Implications and recommendations. The study demonstrates that Euclidean distance‑preserving perturbations do not provide strong privacy guarantees when even a small fraction of the original data can be exposed. The attack exploits the linear structure of the transformation and the fact that distance preservation leaks substantial geometric information. To mitigate this vulnerability, the authors suggest augmenting the perturbation with non‑linear components, adding calibrated noise (e.g., differential privacy), or applying dimensionality reduction (random projection) before the orthogonal transformation. They also emphasize that privacy‑preserving mechanisms should be evaluated against known‑input attacks, not only against naïve adversaries.

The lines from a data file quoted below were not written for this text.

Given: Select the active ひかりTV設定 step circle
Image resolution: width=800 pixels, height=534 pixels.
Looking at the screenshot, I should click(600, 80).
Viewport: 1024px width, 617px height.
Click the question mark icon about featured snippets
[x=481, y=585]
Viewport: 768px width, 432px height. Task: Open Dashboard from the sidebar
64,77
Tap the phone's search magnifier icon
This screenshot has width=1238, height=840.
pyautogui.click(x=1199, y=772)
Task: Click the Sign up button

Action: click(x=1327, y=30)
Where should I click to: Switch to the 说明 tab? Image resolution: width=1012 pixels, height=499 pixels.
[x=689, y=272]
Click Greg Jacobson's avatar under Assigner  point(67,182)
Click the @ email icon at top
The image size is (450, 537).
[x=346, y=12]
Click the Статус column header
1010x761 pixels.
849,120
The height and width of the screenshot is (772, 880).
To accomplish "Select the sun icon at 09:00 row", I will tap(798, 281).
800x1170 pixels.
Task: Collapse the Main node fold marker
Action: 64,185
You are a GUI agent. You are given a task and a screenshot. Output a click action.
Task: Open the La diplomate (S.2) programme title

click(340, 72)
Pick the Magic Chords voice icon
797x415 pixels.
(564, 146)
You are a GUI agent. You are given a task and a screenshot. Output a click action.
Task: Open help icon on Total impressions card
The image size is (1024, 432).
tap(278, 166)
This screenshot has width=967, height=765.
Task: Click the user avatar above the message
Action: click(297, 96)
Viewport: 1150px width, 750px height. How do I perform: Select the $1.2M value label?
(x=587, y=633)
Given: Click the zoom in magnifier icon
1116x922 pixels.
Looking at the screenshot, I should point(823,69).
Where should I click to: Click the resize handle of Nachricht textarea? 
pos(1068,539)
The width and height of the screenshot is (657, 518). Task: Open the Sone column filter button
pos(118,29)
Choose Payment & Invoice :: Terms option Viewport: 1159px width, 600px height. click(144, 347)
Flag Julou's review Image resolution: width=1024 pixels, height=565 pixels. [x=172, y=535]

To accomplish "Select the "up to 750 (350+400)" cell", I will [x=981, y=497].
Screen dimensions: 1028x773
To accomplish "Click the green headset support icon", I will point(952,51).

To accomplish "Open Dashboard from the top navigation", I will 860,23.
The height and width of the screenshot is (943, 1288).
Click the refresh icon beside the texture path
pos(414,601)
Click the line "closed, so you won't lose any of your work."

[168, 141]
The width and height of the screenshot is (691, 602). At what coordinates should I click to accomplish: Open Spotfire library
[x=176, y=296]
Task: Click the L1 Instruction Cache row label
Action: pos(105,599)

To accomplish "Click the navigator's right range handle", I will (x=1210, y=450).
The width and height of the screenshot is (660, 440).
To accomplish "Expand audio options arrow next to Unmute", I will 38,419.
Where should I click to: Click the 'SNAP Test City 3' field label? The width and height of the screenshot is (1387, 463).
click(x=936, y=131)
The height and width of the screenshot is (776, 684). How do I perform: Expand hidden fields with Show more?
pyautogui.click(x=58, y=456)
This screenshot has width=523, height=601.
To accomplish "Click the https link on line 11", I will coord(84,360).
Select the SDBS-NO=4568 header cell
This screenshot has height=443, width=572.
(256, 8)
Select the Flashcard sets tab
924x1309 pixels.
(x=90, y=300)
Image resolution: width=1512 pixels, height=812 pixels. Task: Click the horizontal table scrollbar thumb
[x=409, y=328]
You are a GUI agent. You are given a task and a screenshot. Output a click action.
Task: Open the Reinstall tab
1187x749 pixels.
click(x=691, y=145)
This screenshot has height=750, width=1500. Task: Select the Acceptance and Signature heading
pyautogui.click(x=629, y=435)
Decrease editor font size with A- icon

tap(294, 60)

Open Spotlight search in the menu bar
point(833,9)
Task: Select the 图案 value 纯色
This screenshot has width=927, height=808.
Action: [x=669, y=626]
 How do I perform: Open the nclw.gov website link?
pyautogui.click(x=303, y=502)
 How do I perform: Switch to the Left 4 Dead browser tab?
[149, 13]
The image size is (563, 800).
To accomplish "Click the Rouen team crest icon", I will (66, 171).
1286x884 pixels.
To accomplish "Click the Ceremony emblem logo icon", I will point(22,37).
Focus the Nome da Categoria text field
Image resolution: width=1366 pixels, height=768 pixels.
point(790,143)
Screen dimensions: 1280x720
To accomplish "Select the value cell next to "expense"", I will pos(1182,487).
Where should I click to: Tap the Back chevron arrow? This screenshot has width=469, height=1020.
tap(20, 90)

Conclusion. By rigorously analyzing and experimentally confirming a known‑input attack on Euclidean distance‑preserving data perturbation, the paper reveals a critical privacy weakness: a few disclosed original records can enable an adversary to reconstruct the remaining data with high accuracy. This work highlights the necessity of incorporating stronger, possibly non‑linear, privacy safeguards when distance‑preserving transformations are employed in real‑world data mining pipelines.